Von Lutz Reidt | 28.09.2009
    Der dunkle Schatten auf dem Grün der Wiese war nur kurz zu sehen, doch Thomas Neumann hat sofort den Kopf gehoben. Vielleicht ein Seeadler? Um die Augen vor dem gleißenden Sonnenlicht zu schützen, hält der Biologe vom WWF die Hand über seine Stirn. Mit angestrengtem Blick sucht er den Himmel ab:

    "Er liegt wie ein Brett am Himmel. Zwei Meter 50 Spannweite, und dann einen relativ kurzen Schwanz, auch Stoß genannt, der beim alten Adler weiß ist. Und den gelben Schnabel! Der gelbe Schnabel, der sehr mächtig ist, kennzeichnet den Altvogel. Der Jungvogel hat einen dunklen Schwanz und einen dunklen Schnabel."

    Und tatsächlich, da ist er. Ohne seine Schwingen zu bewegen, kreist er jetzt über dem Schaalsee, wo der Seeadler nie so ganz verschwand - selbst in den 60er und 70er-Jahren nicht, als es dem Bestand sehr schlecht ging. Heute dagegen sieht es viel besser aus.

    An den Seen, Flüssen und Küsten von Holstein bis Vorpommern hat sich der Bestand seit der Wende mehr als verdreifacht, auf fast 600 Paare. Sechs davon horsten auch im weiteren Bereich des Sees, sagt der Biologe Rainer Mönke vom Biosphärenreservat Schaalsee:

    "Ncht alle brüten jedes Jahr erfolgreich. Aber insgesamt ist der Bestand natürlich stabil und erfreulicherweise in Mecklenburg zunehmend - über 200 Paare. Im Grenzgebiet, da hat das immer mal gewechselt. Hier lief ja die Grenze praktisch durch den See. Dass sie mal hier von Techin rüber zum Seedorfer Werder wechselten. Und einen Seeadler oder überhaupt die Vogelwelt hat natürlich die Grenze damals nicht interessiert, die konnten sich einfach drüber hinweg schwingen."

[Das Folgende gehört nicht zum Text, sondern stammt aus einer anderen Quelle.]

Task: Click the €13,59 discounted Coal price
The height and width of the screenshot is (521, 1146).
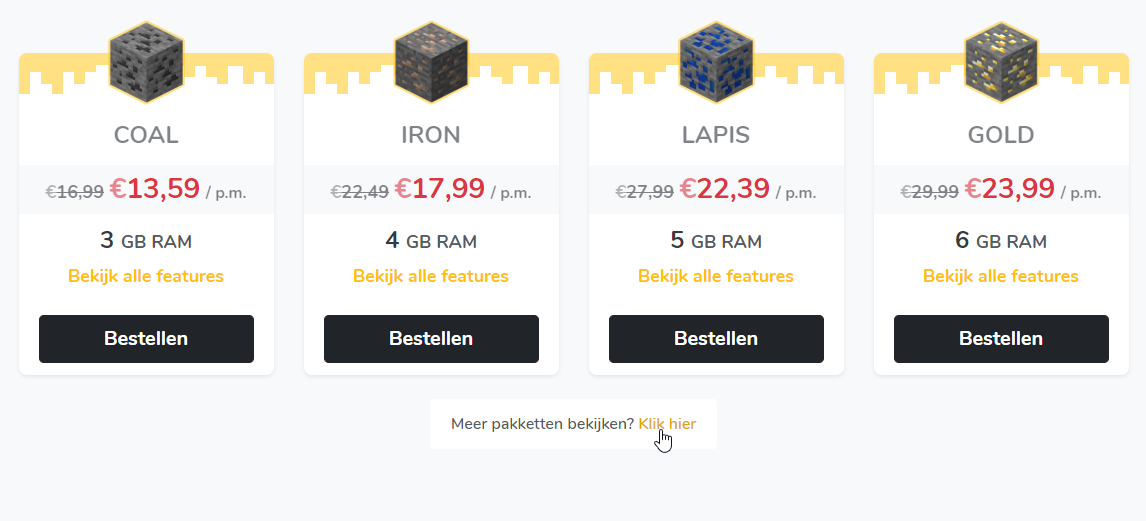Action: click(x=155, y=189)
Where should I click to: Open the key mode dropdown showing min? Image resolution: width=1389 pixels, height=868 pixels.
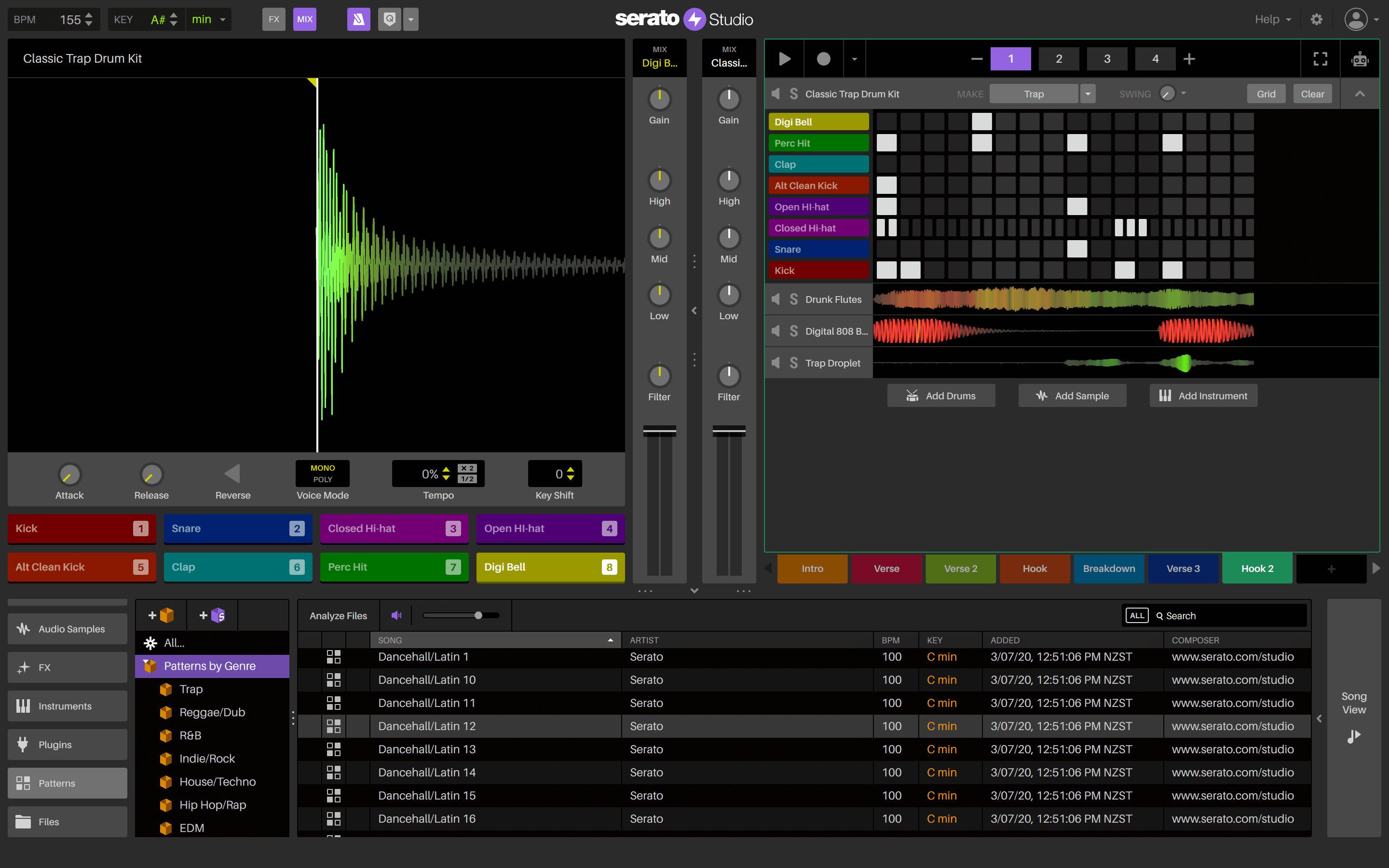coord(208,19)
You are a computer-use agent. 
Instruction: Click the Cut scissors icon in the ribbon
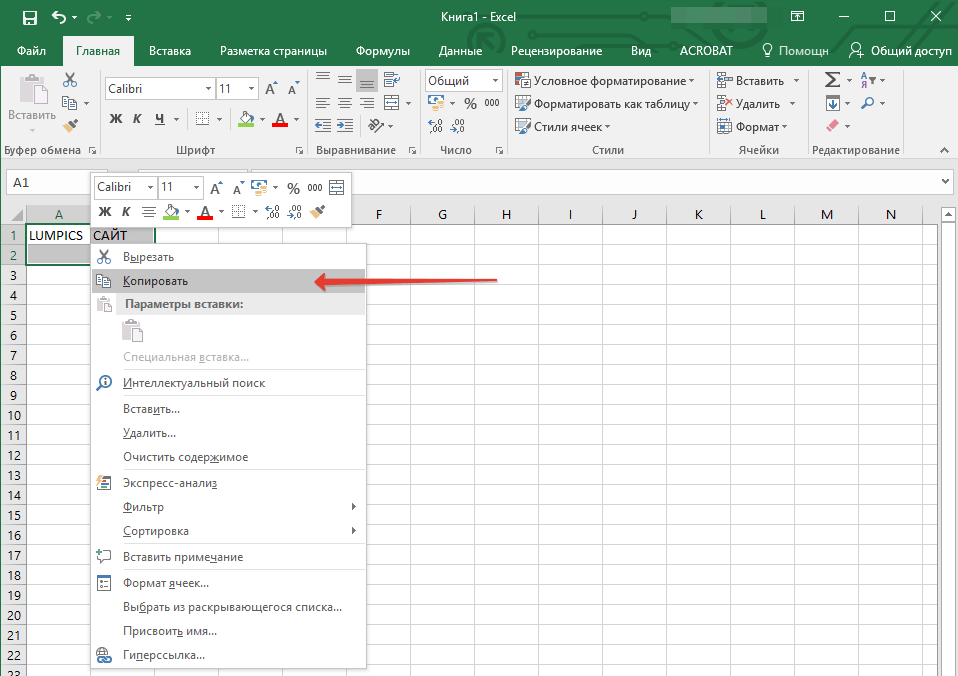pos(70,80)
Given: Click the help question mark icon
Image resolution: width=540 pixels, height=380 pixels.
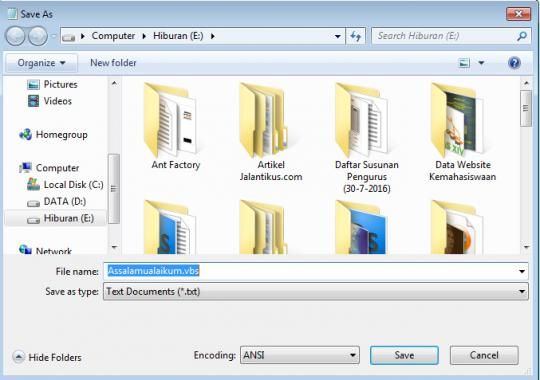Looking at the screenshot, I should 514,63.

    Die Seeadler nutzen den ungeteilten Himmel über dem Schaalsee zwischen Schleswig-Holstein und Mecklenburg-Vorpommern. Für die Menschen jedoch war das Gebiet jahrzehntelang Sperrzone. Einzig die Überwachungsboote der Grenzer patrouillierten auf dem Wasser. Kaum ein Mensch betrat die Ufer.

    Und das ist auch heute an vielen Stellen nicht anders. Kein einziges Segel ist weit und breit auf dem Wasser zu sehen. Nur wenige Boote sind zugelassen, surfen und tauchen ist ganz verboten. Die Natur soll sich weitgehend so weiter entwickeln wie in den Jahrzehnten der deutschen Teilung - und davon profitiert vor allem die Vogelwelt:

    "In den Schilfbereichen brüten verschiedene Entenarten, unter anderem auch die doch recht seltene Kolbenente, wir haben gute Graugansbestände, gute Haubentaucherbestände, Seeadler, Kraniche, wir haben etwas über 100 Brutpaare Kraniche hier im Gebiet um den Schaalsee, wir haben ungenannte Insektenarten, wir haben ja Waldbereiche mit hohem Totholzanteil, wo fast 500 sogenannte Xylobionte, also Holz bewohnende Käferarten nachgewiesen wurden; wir haben also gerade im Bereich von Insekten und anderen Kleintieren eine außerordentliche Artenvielfalt."

    Der See ist sehr abwechslungsreich. An keiner Stelle am Ufer lässt sich der Schaalsee ganz überblicken. Die längliche Form ähnelt einem norwegischen Fjord, der sich in viele kleinere und größere Äste verzweigt, idyllische Halbinseln ragen weit in den See hinein. Weitläufige seichte Bereiche wechseln ab mit steilen, bis zu zehn Meter hohen Uferterrassen. Und die Wasserqualität könnte nicht besser sein:

    "Das Wasser ist tief, klar, sauerstoffhaltig und die Große und die Kleine Maräne kommen hier vor. Denn gerade die Große Maräne ist ja so ein lachsartiger, Kälte liebender Fisch. Und die Biologen der Universität Rostock haben auch festgestellt, dass ein eiszeitlicher Reliktkrebs, ein Amphipode - es gibt leider keinen deutschen Namen - Palasaea quadrispinosa - hier in großer Zahl vorkommt, der natürlich auch ein Anzeiger ist für eine entsprechende Wasserqualität."